:: AIM OF THE EXERCISE ::
Give back exactly the lines of the material below that start at the one holding "This screenshot has height=812, width=1495." and end at the last line, minus the pictures.

:: MATERIAL FOR THIS TASK ::
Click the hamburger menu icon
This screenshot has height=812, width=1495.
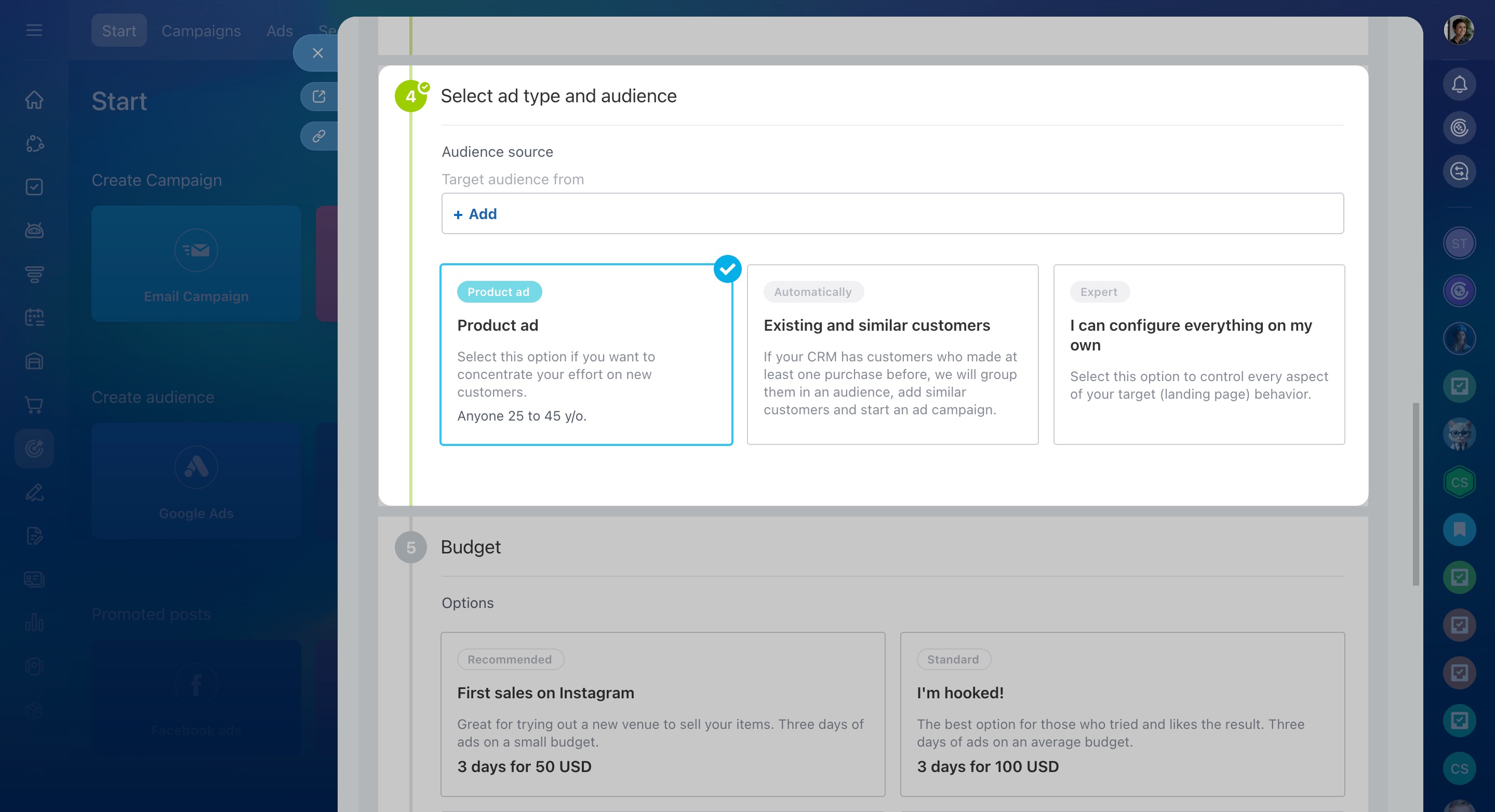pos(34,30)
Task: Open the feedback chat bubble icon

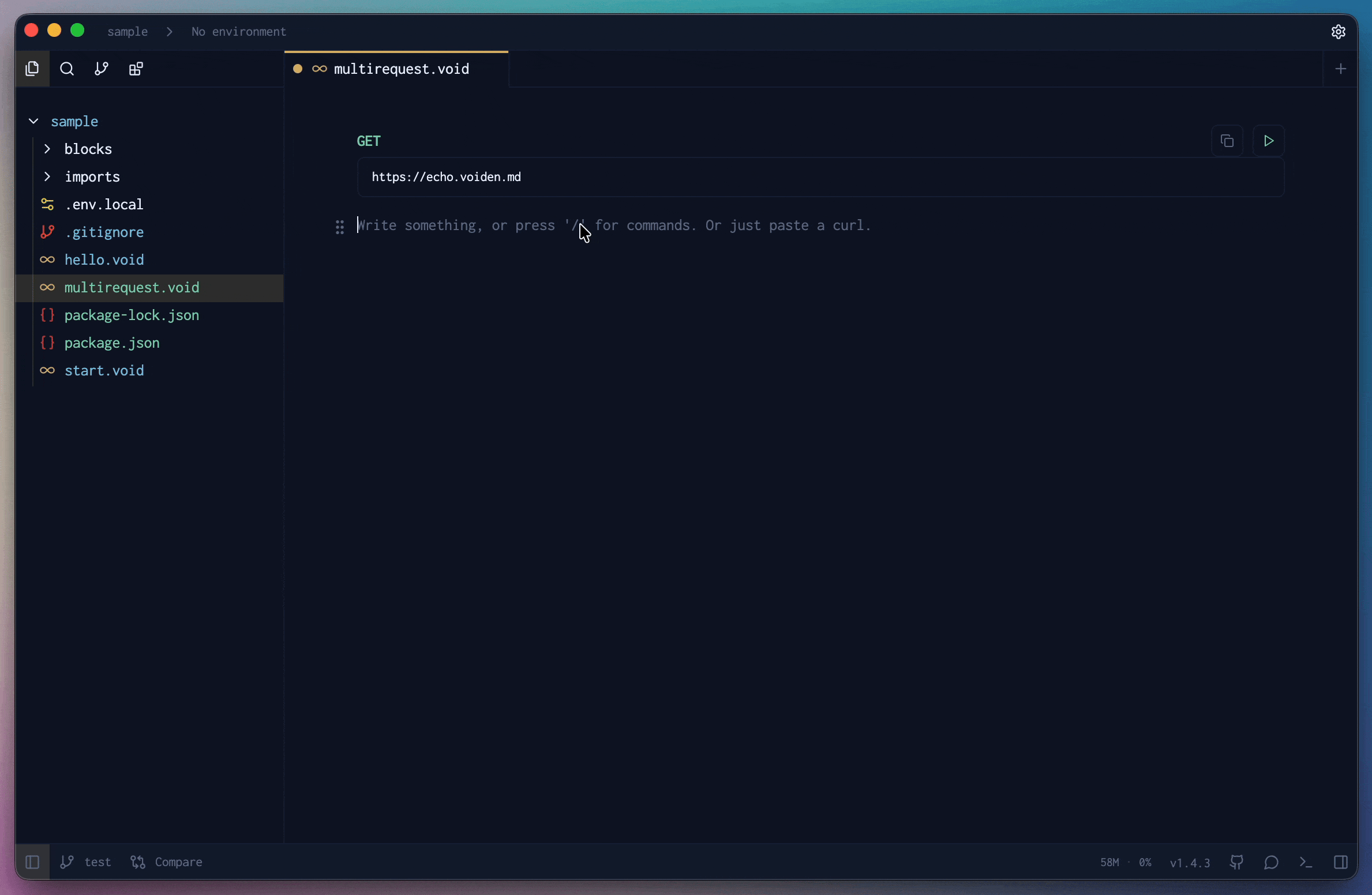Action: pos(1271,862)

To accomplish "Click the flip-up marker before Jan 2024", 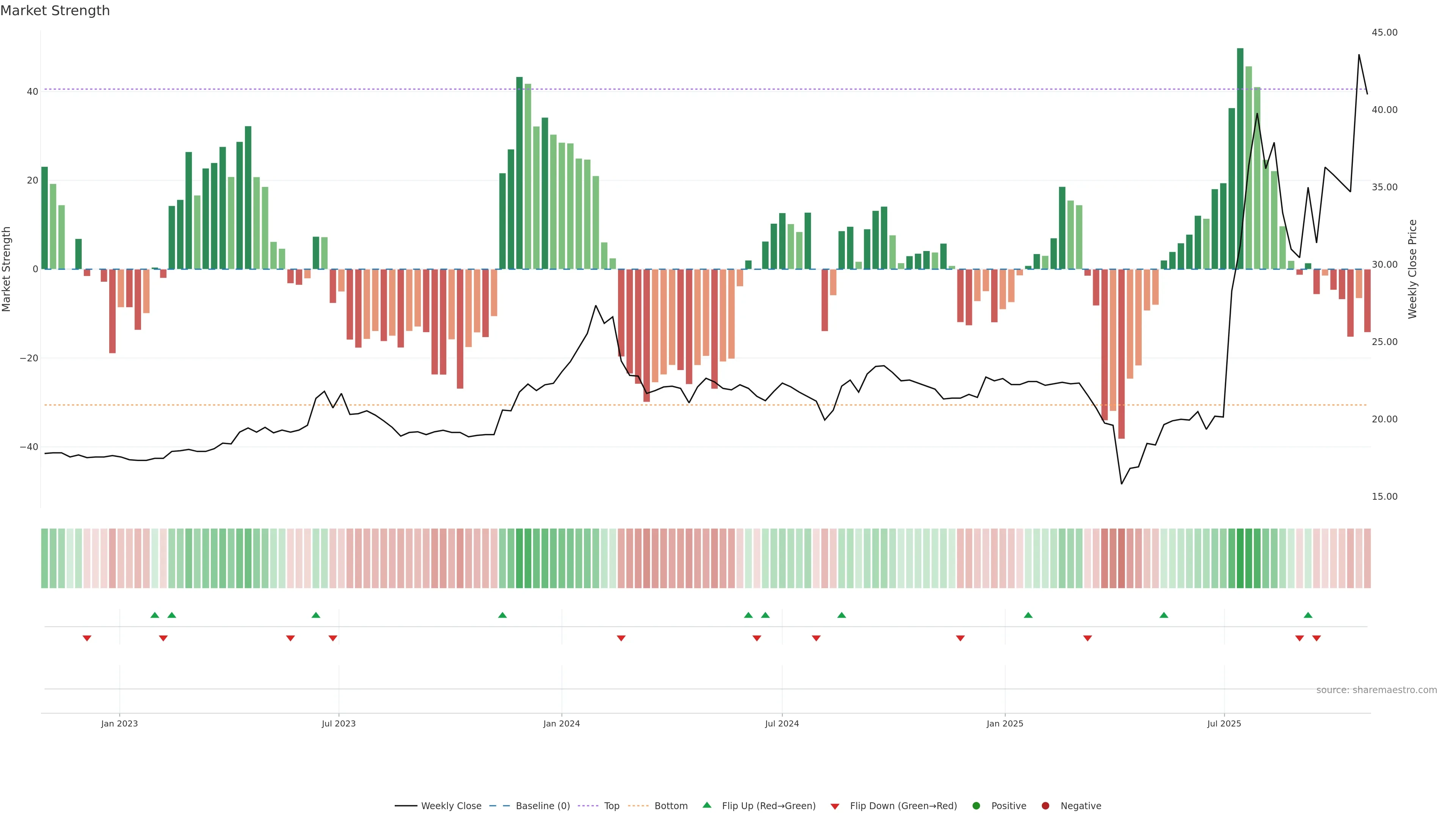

:: OUTPUT OF THE TASK ::
This screenshot has height=812, width=1495.
pos(34,30)
Task: Open the feedback chat bubble icon

Action: pos(1271,862)

To accomplish "Click the flip-up marker before Jan 2024", 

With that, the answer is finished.